Does this patch fix the oops?

8<-------------------------------------
xen/gntalloc: safely delete grefs in add_grefs() undo path

If a gref could not be added (perhaps because the limit has been
reached or there are no more grant references available).  The undo
path may crash because __del_gref() frees the gref while it is being
used for a list iteration.

A comment suggests that using list_for_each_entry() is safe since the
gref isn't removed from the list being iterated over, but it is freed
and thus list_for_each_entry_safe() must be used.

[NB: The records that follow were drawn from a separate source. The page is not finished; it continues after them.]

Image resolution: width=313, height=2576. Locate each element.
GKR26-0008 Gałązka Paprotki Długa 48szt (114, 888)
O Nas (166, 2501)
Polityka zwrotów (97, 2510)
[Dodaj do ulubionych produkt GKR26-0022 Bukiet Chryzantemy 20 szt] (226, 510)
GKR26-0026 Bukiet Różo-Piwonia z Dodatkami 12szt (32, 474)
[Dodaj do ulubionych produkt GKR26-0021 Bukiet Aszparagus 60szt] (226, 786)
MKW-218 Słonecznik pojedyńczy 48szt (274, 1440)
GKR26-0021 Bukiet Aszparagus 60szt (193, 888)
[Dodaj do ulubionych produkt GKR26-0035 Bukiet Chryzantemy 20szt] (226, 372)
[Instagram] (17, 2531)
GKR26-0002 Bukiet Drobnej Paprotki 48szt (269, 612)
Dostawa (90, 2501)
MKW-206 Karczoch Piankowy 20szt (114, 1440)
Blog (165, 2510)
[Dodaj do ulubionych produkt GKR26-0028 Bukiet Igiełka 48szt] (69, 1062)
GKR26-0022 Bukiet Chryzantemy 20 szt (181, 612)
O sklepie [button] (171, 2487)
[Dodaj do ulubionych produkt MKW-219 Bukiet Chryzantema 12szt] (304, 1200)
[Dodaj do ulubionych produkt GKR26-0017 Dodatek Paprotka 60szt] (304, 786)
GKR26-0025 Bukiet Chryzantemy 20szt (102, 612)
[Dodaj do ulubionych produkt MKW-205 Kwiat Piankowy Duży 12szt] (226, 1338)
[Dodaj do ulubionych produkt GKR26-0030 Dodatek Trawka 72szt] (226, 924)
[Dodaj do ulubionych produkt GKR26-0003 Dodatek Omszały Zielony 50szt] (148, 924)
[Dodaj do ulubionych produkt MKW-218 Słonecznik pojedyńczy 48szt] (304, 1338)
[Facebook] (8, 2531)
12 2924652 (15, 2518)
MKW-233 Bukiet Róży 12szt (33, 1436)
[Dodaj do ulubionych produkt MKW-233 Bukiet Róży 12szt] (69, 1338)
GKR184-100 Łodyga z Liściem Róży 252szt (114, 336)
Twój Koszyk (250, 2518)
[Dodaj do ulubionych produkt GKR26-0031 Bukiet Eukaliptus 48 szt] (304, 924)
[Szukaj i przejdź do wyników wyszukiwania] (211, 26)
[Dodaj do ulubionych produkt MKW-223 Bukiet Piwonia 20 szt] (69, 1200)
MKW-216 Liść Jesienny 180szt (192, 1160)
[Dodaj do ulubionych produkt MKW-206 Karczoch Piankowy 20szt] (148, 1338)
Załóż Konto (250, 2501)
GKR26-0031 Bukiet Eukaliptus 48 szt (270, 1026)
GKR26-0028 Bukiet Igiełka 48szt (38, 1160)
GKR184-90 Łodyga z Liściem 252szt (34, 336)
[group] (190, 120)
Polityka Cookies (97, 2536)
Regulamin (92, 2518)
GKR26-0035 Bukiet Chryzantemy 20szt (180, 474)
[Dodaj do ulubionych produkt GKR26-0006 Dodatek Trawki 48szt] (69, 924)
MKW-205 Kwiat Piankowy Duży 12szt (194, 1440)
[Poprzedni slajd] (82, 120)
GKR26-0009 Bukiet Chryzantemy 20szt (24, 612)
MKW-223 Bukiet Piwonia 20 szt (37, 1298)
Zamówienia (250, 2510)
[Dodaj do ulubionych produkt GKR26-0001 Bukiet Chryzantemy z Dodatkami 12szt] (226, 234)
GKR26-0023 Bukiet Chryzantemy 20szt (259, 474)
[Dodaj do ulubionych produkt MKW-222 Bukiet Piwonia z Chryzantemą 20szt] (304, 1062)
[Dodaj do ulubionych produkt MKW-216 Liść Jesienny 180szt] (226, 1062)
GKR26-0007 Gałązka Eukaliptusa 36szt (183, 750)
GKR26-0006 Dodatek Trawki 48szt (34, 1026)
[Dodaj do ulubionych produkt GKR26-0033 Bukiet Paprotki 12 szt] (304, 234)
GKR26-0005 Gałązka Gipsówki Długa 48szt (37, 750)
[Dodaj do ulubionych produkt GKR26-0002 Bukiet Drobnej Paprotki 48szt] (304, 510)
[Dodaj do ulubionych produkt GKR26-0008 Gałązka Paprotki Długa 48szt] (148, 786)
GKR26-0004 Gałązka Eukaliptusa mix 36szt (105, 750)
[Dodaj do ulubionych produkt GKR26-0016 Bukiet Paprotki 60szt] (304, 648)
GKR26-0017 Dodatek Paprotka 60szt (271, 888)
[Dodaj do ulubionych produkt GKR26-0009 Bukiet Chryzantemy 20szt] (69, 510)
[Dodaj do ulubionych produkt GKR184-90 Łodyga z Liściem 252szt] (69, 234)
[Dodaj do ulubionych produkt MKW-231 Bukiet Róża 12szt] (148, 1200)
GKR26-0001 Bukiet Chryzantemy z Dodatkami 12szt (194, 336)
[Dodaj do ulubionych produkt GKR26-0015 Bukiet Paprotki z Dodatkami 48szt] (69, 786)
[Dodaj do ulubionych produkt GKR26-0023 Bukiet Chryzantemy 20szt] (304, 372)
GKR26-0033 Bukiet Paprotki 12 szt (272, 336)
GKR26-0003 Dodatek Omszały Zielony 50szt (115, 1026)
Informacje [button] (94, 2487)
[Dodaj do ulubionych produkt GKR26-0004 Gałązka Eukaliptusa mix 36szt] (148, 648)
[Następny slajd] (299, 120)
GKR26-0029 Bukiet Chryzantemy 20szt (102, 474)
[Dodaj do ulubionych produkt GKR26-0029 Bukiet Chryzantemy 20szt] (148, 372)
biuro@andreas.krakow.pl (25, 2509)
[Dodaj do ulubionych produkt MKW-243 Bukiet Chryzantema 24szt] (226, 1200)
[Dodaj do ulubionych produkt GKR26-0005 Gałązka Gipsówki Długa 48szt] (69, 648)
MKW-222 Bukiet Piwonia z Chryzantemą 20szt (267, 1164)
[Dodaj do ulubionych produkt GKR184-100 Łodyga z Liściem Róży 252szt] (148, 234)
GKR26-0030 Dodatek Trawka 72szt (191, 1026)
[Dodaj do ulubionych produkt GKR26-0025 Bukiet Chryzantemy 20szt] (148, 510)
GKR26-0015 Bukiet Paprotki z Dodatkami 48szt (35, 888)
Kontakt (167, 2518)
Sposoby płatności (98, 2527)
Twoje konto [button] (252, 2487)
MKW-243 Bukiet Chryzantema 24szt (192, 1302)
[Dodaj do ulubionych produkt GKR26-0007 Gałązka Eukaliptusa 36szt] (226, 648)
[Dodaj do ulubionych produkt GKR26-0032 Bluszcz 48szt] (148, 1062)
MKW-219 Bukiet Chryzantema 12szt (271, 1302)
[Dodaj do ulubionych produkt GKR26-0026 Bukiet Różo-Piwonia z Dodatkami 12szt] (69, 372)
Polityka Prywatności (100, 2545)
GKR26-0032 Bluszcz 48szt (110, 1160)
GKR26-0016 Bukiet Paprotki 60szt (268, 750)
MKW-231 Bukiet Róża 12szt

Also, explicitly delete the gref from the per-file list, even though
this is not strictly necessary.

Signed-off-by: David Vrabel <david.vrabel@citrix.com>
---
 drivers/xen/gntalloc.c |    6 +++---
 1 file changed, 3 insertions(+), 3 deletions(-)

diff --git a/drivers/xen/gntalloc.c b/drivers/xen/gntalloc.c
index 787d179..b8af1ba 100644
--- a/drivers/xen/gntalloc.c
+++ b/drivers/xen/gntalloc.c
@@ -124,7 +124,7 @@ static int add_grefs(struct
ioctl_gntalloc_alloc_gref *op,
 	int i, rc, readonly;
 	LIST_HEAD(queue_gref);
 	LIST_HEAD(queue_file);
-	struct gntalloc_gref *gref;
+	struct gntalloc_gref *gref, *next;

 	readonly = !(op->flags & GNTALLOC_FLAG_WRITABLE);
 	rc = -ENOMEM;
@@ -162,9 +162,9 @@ undo:
 	mutex_lock(&gref_mutex);
 	gref_size -= (op->count - i);

-	list_for_each_entry(gref, &queue_file, next_file) {
-		/* __del_gref does not remove from queue_file */
+	list_for_each_entry_safe(gref, next, &queue_file, next_file) {
 		__del_gref(gref);
+		list_del(&gref->next_file);
 	}

 	/* It's possible for the target domain to map the just-allocated grant
-- 
1.7.10.4

^ permalink raw reply related	[flat|nested] 9+ messages in thread

* Re: xc_gntshr_unmap problems (BUG(s) in xen-gntalloc?)
  2014-08-28 13:50 ` David Vrabel
@ 2014-08-29 12:40   ` Dave Scott
  2014-08-29 14:05     ` David Vrabel
  0 siblings, 1 reply; 9+ messages in thread
From: Dave Scott @ 2014-08-29 12:40 UTC (permalink / raw)
  To: David Vrabel; +Cc: xen-devel, John Else, Anil Madhavapeddy

Hi,

On 28 Aug 2014, at 14:50, David Vrabel <david.vrabel@citrix.com> wrote:

> On 27/08/14 22:33, Dave Scott wrote:
>> I notice xc_gntshr_munmap for Linux simply calls 'munmap'
>> 
>> static int linux_gntshr_munmap(xc_gntshr *xcg, xc_osdep_handle h,
>>                               void *start_address, uint32_t count)
>> {
>>    return munmap(start_address, count);
>> }
> 
> munmap() needs a byte length, not a page count.
> 
> When using xc_gntshr_munmap() with multiple pages this results in none
> of the grefs being deleted (unshared and freed) since a mapping to some
> of the grefs in the set remain.

Aha, good spot. I worked around this in my test program by calling xc_gntshr_munmap with (count * 4096) and it’s no longer leaking.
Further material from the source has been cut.